What needs to be done: Each record below must be retyped exactly, with nothing left out.

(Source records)
▼▼▼

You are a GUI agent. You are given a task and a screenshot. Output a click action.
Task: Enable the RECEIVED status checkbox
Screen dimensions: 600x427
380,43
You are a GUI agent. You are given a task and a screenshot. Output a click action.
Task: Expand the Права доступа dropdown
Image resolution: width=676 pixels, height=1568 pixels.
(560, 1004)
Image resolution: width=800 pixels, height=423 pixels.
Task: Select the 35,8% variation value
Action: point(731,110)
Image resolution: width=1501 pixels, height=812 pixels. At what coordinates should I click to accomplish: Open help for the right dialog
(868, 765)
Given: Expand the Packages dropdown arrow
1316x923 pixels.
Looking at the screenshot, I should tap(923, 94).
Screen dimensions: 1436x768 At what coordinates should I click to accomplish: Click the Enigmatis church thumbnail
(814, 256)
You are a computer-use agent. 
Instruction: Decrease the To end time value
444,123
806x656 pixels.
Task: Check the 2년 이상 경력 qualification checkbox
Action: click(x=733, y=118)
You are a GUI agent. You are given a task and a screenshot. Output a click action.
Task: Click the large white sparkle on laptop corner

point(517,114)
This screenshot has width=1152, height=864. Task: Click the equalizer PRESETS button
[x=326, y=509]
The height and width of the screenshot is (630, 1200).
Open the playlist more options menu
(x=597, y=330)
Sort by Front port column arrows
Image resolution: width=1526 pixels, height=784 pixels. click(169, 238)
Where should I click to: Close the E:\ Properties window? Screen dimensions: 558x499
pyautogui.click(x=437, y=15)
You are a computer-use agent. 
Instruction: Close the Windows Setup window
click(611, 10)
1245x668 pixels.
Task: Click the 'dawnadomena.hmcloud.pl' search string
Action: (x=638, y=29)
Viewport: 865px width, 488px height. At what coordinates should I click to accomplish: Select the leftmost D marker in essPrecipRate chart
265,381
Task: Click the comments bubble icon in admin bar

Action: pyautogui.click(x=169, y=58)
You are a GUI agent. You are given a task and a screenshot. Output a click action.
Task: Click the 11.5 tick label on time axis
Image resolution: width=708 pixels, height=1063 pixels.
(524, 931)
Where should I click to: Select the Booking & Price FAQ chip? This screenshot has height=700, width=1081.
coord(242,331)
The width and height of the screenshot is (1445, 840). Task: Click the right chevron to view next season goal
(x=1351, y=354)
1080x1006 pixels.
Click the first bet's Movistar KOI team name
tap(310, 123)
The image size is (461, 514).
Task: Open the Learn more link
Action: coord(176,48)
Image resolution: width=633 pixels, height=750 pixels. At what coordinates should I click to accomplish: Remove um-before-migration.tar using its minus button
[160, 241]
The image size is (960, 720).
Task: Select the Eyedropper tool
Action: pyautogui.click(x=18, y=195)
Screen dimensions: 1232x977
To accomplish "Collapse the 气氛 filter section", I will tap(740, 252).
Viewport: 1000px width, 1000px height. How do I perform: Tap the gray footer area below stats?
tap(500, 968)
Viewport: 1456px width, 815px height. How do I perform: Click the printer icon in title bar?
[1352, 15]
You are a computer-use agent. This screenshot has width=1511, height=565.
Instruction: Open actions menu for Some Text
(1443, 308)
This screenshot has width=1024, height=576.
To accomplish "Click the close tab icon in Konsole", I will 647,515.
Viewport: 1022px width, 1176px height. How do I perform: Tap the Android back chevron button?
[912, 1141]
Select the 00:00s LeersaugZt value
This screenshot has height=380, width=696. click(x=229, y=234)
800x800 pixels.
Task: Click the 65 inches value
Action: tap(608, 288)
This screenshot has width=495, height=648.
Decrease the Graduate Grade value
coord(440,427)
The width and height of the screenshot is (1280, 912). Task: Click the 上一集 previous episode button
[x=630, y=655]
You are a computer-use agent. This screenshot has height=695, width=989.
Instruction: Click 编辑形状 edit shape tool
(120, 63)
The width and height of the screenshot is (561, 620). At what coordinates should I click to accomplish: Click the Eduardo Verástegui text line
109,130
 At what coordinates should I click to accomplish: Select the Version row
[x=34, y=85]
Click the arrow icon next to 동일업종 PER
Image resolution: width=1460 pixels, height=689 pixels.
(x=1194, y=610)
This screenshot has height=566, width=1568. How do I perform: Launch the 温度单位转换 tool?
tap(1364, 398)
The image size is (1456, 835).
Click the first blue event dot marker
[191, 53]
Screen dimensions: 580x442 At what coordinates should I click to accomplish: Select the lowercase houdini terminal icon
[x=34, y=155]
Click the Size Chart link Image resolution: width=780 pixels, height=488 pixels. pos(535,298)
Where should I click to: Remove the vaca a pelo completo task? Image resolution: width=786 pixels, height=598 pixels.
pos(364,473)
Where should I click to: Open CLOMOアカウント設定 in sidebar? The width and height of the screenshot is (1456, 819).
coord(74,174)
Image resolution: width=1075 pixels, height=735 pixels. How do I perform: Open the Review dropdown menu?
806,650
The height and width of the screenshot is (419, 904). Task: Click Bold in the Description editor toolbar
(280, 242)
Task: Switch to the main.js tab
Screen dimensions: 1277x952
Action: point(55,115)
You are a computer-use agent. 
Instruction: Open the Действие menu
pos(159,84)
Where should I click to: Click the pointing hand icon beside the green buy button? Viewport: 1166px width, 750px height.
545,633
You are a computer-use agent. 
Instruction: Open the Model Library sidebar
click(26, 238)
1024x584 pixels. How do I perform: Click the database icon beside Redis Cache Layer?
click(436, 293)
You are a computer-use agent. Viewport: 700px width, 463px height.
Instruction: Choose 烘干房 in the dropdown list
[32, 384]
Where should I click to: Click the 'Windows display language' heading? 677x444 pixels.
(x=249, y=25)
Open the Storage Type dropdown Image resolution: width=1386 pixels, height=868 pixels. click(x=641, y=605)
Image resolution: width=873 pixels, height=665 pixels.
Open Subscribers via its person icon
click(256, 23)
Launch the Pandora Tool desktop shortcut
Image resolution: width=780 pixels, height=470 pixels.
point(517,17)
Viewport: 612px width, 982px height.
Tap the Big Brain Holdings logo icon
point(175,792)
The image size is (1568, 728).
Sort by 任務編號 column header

▲▲▲

Output of the exercise:
You are a GUI agent. You are given a task and a screenshot. Output a click action.
Task: Enable the RECEIVED status checkbox
Screen dimensions: 600x427
380,43
You are a GUI agent. You are given a task and a screenshot. Output a click action.
Task: Expand the Права доступа dropdown
Image resolution: width=676 pixels, height=1568 pixels.
(560, 1004)
Image resolution: width=800 pixels, height=423 pixels.
Task: Select the 35,8% variation value
Action: point(731,110)
Image resolution: width=1501 pixels, height=812 pixels. At what coordinates should I click to accomplish: Open help for the right dialog
(868, 765)
Given: Expand the Packages dropdown arrow
1316x923 pixels.
Looking at the screenshot, I should tap(923, 94).
Screen dimensions: 1436x768 At what coordinates should I click to accomplish: Click the Enigmatis church thumbnail
(814, 256)
You are a computer-use agent. 
Instruction: Decrease the To end time value
444,123
806x656 pixels.
Task: Check the 2년 이상 경력 qualification checkbox
Action: click(x=733, y=118)
You are a GUI agent. You are given a task and a screenshot. Output a click action.
Task: Click the large white sparkle on laptop corner

point(517,114)
This screenshot has width=1152, height=864. Task: Click the equalizer PRESETS button
[x=326, y=509]
The height and width of the screenshot is (630, 1200).
Open the playlist more options menu
(x=597, y=330)
Sort by Front port column arrows
Image resolution: width=1526 pixels, height=784 pixels. click(169, 238)
Where should I click to: Close the E:\ Properties window? Screen dimensions: 558x499
pyautogui.click(x=437, y=15)
You are a computer-use agent. 
Instruction: Close the Windows Setup window
click(611, 10)
1245x668 pixels.
Task: Click the 'dawnadomena.hmcloud.pl' search string
Action: (x=638, y=29)
Viewport: 865px width, 488px height. At what coordinates should I click to accomplish: Select the leftmost D marker in essPrecipRate chart
265,381
Task: Click the comments bubble icon in admin bar

Action: pyautogui.click(x=169, y=58)
You are a GUI agent. You are given a task and a screenshot. Output a click action.
Task: Click the 11.5 tick label on time axis
Image resolution: width=708 pixels, height=1063 pixels.
(524, 931)
Where should I click to: Select the Booking & Price FAQ chip? This screenshot has height=700, width=1081.
coord(242,331)
The width and height of the screenshot is (1445, 840). Task: Click the right chevron to view next season goal
(x=1351, y=354)
1080x1006 pixels.
Click the first bet's Movistar KOI team name
tap(310, 123)
The image size is (461, 514).
Task: Open the Learn more link
Action: coord(176,48)
Image resolution: width=633 pixels, height=750 pixels. At what coordinates should I click to accomplish: Remove um-before-migration.tar using its minus button
[160, 241]
The image size is (960, 720).
Task: Select the Eyedropper tool
Action: pyautogui.click(x=18, y=195)
Screen dimensions: 1232x977
To accomplish "Collapse the 气氛 filter section", I will tap(740, 252).
Viewport: 1000px width, 1000px height. How do I perform: Tap the gray footer area below stats?
tap(500, 968)
Viewport: 1456px width, 815px height. How do I perform: Click the printer icon in title bar?
[1352, 15]
You are a computer-use agent. This screenshot has width=1511, height=565.
Instruction: Open actions menu for Some Text
(1443, 308)
This screenshot has width=1024, height=576.
To accomplish "Click the close tab icon in Konsole", I will 647,515.
Viewport: 1022px width, 1176px height. How do I perform: Tap the Android back chevron button?
[912, 1141]
Select the 00:00s LeersaugZt value
This screenshot has height=380, width=696. click(x=229, y=234)
800x800 pixels.
Task: Click the 65 inches value
Action: tap(608, 288)
This screenshot has width=495, height=648.
Decrease the Graduate Grade value
coord(440,427)
The width and height of the screenshot is (1280, 912). Task: Click the 上一集 previous episode button
[x=630, y=655]
You are a computer-use agent. This screenshot has height=695, width=989.
Instruction: Click 编辑形状 edit shape tool
(120, 63)
The width and height of the screenshot is (561, 620). At what coordinates should I click to accomplish: Click the Eduardo Verástegui text line
109,130
 At what coordinates should I click to accomplish: Select the Version row
[x=34, y=85]
Click the arrow icon next to 동일업종 PER
Image resolution: width=1460 pixels, height=689 pixels.
(x=1194, y=610)
This screenshot has height=566, width=1568. How do I perform: Launch the 温度单位转换 tool?
tap(1364, 398)
The image size is (1456, 835).
Click the first blue event dot marker
[191, 53]
Screen dimensions: 580x442 At what coordinates should I click to accomplish: Select the lowercase houdini terminal icon
[x=34, y=155]
Click the Size Chart link Image resolution: width=780 pixels, height=488 pixels. pos(535,298)
Where should I click to: Remove the vaca a pelo completo task? Image resolution: width=786 pixels, height=598 pixels.
pos(364,473)
Where should I click to: Open CLOMOアカウント設定 in sidebar? The width and height of the screenshot is (1456, 819).
coord(74,174)
Image resolution: width=1075 pixels, height=735 pixels. How do I perform: Open the Review dropdown menu?
806,650
The height and width of the screenshot is (419, 904). Task: Click Bold in the Description editor toolbar
(280, 242)
Task: Switch to the main.js tab
Screen dimensions: 1277x952
Action: point(55,115)
You are a computer-use agent. 
Instruction: Open the Действие menu
pos(159,84)
Where should I click to: Click the pointing hand icon beside the green buy button? Viewport: 1166px width, 750px height.
545,633
You are a computer-use agent. 
Instruction: Open the Model Library sidebar
click(26, 238)
1024x584 pixels. How do I perform: Click the database icon beside Redis Cache Layer?
click(436, 293)
You are a computer-use agent. Viewport: 700px width, 463px height.
Instruction: Choose 烘干房 in the dropdown list
[32, 384]
Where should I click to: Click the 'Windows display language' heading? 677x444 pixels.
(x=249, y=25)
Open the Storage Type dropdown Image resolution: width=1386 pixels, height=868 pixels. click(x=641, y=605)
Image resolution: width=873 pixels, height=665 pixels.
Open Subscribers via its person icon
click(256, 23)
Launch the Pandora Tool desktop shortcut
Image resolution: width=780 pixels, height=470 pixels.
point(517,17)
Viewport: 612px width, 982px height.
Tap the Big Brain Holdings logo icon
point(175,792)
The image size is (1568, 728).
Sort by 任務編號 column header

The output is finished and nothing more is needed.